»»

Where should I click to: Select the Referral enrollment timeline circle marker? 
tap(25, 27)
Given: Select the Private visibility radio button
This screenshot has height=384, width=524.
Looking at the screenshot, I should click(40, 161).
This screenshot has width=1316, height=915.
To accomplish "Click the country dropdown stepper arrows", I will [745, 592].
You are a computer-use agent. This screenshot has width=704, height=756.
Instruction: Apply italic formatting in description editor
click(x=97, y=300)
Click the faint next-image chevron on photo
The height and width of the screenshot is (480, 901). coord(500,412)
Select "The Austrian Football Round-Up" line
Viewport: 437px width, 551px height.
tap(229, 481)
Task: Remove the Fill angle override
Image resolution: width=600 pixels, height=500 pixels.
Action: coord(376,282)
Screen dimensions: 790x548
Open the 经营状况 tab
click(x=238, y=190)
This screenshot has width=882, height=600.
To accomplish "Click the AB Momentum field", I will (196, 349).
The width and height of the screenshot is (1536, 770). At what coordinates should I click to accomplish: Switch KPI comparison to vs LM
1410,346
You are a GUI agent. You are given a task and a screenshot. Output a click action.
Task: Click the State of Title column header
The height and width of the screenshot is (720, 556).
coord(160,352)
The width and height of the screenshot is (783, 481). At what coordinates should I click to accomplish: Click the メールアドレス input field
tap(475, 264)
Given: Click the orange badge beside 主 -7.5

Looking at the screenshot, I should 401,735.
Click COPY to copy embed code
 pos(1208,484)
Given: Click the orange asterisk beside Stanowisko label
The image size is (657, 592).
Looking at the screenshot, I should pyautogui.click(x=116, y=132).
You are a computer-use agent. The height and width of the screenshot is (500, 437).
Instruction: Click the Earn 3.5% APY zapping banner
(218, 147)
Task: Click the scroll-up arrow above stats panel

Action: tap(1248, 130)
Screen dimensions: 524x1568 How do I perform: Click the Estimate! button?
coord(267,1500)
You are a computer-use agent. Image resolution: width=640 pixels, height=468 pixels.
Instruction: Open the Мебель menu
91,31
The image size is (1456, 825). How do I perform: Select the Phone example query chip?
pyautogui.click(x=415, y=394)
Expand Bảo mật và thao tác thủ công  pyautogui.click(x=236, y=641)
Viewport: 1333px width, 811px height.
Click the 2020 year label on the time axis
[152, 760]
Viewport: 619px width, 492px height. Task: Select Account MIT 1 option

««

■ Your objective: Would you copy the data exactly as shown above?

■ Answer to this problem:
Where should I click to: Select the Referral enrollment timeline circle marker? 
tap(25, 27)
Given: Select the Private visibility radio button
This screenshot has height=384, width=524.
Looking at the screenshot, I should click(40, 161).
This screenshot has width=1316, height=915.
To accomplish "Click the country dropdown stepper arrows", I will [745, 592].
You are a computer-use agent. This screenshot has width=704, height=756.
Instruction: Apply italic formatting in description editor
click(x=97, y=300)
Click the faint next-image chevron on photo
The height and width of the screenshot is (480, 901). coord(500,412)
Select "The Austrian Football Round-Up" line
Viewport: 437px width, 551px height.
tap(229, 481)
Task: Remove the Fill angle override
Image resolution: width=600 pixels, height=500 pixels.
Action: coord(376,282)
Screen dimensions: 790x548
Open the 经营状况 tab
click(x=238, y=190)
This screenshot has width=882, height=600.
To accomplish "Click the AB Momentum field", I will (196, 349).
The width and height of the screenshot is (1536, 770). At what coordinates should I click to accomplish: Switch KPI comparison to vs LM
1410,346
You are a GUI agent. You are given a task and a screenshot. Output a click action.
Task: Click the State of Title column header
The height and width of the screenshot is (720, 556).
coord(160,352)
The width and height of the screenshot is (783, 481). At what coordinates should I click to accomplish: Click the メールアドレス input field
tap(475, 264)
Given: Click the orange badge beside 主 -7.5

Looking at the screenshot, I should 401,735.
Click COPY to copy embed code
 pos(1208,484)
Given: Click the orange asterisk beside Stanowisko label
The image size is (657, 592).
Looking at the screenshot, I should pyautogui.click(x=116, y=132).
You are a computer-use agent. The height and width of the screenshot is (500, 437).
Instruction: Click the Earn 3.5% APY zapping banner
(218, 147)
Task: Click the scroll-up arrow above stats panel

Action: tap(1248, 130)
Screen dimensions: 524x1568 How do I perform: Click the Estimate! button?
coord(267,1500)
You are a computer-use agent. Image resolution: width=640 pixels, height=468 pixels.
Instruction: Open the Мебель menu
91,31
The image size is (1456, 825). How do I perform: Select the Phone example query chip?
pyautogui.click(x=415, y=394)
Expand Bảo mật và thao tác thủ công  pyautogui.click(x=236, y=641)
Viewport: 1333px width, 811px height.
Click the 2020 year label on the time axis
[152, 760]
Viewport: 619px width, 492px height. Task: Select Account MIT 1 option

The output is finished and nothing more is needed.